DATA LINES:
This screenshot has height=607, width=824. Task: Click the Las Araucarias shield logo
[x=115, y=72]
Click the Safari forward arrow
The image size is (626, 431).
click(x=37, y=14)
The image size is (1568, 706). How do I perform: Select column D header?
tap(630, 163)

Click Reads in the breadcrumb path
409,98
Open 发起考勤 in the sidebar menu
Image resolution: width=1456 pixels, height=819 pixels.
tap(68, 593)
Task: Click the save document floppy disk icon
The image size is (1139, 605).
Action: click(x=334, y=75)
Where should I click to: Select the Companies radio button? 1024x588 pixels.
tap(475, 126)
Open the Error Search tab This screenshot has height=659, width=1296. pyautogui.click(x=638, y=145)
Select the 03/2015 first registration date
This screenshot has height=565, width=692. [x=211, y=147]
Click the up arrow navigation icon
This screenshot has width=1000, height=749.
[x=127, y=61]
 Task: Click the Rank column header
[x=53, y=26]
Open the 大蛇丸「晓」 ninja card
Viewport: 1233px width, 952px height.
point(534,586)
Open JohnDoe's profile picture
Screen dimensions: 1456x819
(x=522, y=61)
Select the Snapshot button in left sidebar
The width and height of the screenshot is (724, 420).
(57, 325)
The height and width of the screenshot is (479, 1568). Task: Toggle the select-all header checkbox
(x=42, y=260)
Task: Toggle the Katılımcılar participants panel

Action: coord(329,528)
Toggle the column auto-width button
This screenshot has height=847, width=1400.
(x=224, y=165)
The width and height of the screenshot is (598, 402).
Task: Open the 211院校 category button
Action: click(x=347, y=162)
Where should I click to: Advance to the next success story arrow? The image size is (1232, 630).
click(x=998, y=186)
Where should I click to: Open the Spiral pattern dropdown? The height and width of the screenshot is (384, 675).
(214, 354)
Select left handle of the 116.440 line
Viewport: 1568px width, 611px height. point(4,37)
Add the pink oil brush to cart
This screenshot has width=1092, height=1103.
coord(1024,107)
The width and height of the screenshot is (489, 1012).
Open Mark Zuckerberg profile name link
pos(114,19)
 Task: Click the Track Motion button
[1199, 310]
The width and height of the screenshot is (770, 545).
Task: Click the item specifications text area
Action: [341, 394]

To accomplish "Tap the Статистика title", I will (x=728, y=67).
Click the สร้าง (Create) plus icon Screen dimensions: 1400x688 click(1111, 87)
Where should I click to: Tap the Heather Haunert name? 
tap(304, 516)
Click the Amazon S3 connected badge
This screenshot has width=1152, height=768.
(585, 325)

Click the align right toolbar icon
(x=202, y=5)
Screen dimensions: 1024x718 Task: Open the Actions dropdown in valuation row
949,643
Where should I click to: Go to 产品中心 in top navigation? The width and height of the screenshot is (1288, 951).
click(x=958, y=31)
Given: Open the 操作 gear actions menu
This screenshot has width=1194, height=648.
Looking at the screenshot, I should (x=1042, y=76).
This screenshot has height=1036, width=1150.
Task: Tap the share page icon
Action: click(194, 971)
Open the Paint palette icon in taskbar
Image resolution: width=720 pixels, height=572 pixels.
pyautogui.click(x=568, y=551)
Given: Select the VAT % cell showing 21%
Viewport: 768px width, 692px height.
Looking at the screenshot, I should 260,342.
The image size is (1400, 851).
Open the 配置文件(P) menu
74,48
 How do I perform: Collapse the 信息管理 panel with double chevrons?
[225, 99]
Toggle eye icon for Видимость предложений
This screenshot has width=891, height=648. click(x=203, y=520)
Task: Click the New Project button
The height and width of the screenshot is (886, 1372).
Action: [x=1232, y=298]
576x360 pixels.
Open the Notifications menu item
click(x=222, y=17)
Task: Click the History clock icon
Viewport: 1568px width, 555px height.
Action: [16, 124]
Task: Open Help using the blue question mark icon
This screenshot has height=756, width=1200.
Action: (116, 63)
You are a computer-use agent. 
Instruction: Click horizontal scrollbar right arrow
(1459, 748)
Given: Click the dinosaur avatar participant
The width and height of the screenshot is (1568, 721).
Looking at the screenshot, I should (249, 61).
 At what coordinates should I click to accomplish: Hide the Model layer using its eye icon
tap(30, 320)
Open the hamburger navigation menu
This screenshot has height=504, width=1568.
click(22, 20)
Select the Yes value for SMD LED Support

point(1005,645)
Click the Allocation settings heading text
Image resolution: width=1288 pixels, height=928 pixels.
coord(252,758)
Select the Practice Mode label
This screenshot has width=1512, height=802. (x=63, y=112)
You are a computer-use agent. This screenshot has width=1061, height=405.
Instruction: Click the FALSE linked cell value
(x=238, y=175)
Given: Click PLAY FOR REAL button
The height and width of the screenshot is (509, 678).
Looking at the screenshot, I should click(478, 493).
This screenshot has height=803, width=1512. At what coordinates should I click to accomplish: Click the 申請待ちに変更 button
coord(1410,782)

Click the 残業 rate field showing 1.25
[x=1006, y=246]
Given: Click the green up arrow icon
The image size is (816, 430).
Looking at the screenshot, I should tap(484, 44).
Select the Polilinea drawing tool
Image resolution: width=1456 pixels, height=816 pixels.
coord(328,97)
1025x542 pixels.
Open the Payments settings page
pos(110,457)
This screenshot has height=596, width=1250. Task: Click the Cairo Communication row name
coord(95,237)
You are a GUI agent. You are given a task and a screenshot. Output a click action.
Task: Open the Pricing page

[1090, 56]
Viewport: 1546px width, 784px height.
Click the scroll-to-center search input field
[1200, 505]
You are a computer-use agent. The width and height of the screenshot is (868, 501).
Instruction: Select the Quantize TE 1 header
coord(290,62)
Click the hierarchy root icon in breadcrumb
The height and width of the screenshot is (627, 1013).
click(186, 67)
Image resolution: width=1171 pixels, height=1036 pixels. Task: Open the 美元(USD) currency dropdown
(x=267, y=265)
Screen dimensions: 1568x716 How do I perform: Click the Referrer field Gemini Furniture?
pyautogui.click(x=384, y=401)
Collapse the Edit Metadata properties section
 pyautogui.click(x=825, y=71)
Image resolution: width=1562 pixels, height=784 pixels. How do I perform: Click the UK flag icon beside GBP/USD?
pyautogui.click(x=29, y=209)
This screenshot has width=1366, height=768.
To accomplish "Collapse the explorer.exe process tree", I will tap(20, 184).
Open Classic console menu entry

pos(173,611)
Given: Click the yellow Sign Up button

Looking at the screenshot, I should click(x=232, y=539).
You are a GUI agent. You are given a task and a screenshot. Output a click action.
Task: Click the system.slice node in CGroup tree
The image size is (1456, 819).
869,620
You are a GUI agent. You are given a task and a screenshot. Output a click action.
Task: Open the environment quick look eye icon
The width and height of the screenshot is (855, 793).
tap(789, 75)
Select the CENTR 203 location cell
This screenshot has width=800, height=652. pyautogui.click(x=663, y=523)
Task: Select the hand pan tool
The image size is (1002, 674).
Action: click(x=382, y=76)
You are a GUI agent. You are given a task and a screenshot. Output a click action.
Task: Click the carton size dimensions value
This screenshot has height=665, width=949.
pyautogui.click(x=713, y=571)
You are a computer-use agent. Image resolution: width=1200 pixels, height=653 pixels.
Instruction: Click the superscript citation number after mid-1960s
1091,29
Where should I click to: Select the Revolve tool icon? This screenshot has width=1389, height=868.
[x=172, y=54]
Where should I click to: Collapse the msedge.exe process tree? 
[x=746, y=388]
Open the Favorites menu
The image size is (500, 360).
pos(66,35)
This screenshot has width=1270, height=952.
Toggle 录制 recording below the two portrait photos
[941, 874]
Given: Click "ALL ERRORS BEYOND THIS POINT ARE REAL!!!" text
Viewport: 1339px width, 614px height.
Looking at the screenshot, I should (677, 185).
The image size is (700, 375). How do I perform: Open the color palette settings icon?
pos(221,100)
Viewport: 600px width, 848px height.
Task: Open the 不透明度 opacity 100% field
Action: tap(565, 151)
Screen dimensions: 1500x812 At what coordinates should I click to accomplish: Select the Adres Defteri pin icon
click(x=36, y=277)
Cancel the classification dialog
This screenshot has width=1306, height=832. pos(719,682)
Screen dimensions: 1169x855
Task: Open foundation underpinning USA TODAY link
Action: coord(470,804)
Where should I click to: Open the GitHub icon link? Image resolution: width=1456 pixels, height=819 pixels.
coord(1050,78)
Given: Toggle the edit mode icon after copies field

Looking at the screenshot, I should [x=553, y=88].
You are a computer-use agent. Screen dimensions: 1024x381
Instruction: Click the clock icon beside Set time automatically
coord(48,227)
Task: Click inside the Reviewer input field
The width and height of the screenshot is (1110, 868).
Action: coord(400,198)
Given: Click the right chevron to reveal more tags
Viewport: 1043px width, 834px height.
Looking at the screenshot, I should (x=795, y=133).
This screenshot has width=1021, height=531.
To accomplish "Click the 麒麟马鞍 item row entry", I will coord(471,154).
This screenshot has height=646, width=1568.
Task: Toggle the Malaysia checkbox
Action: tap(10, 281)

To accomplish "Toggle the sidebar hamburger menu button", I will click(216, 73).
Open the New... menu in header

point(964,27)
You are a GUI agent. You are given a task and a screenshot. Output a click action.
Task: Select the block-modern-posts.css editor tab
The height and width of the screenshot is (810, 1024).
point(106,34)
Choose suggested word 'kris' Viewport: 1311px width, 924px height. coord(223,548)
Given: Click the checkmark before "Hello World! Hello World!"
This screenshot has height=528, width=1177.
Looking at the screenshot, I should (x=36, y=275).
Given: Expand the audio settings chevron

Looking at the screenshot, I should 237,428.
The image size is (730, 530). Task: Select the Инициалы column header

WHAT IS ASKED:
Edit the lines from the line with "will click(216, 73)." to the line with "Looking at the screenshot, I should 237,428.", replacing "chevron" with "caret" and keeping everything else the same.

SOLUTION TO THE PROBLEM:
To accomplish "Toggle the sidebar hamburger menu button", I will click(216, 73).
Open the New... menu in header

point(964,27)
You are a GUI agent. You are given a task and a screenshot. Output a click action.
Task: Select the block-modern-posts.css editor tab
The height and width of the screenshot is (810, 1024).
point(106,34)
Choose suggested word 'kris' Viewport: 1311px width, 924px height. coord(223,548)
Given: Click the checkmark before "Hello World! Hello World!"
This screenshot has height=528, width=1177.
Looking at the screenshot, I should (x=36, y=275).
Given: Expand the audio settings caret

Looking at the screenshot, I should 237,428.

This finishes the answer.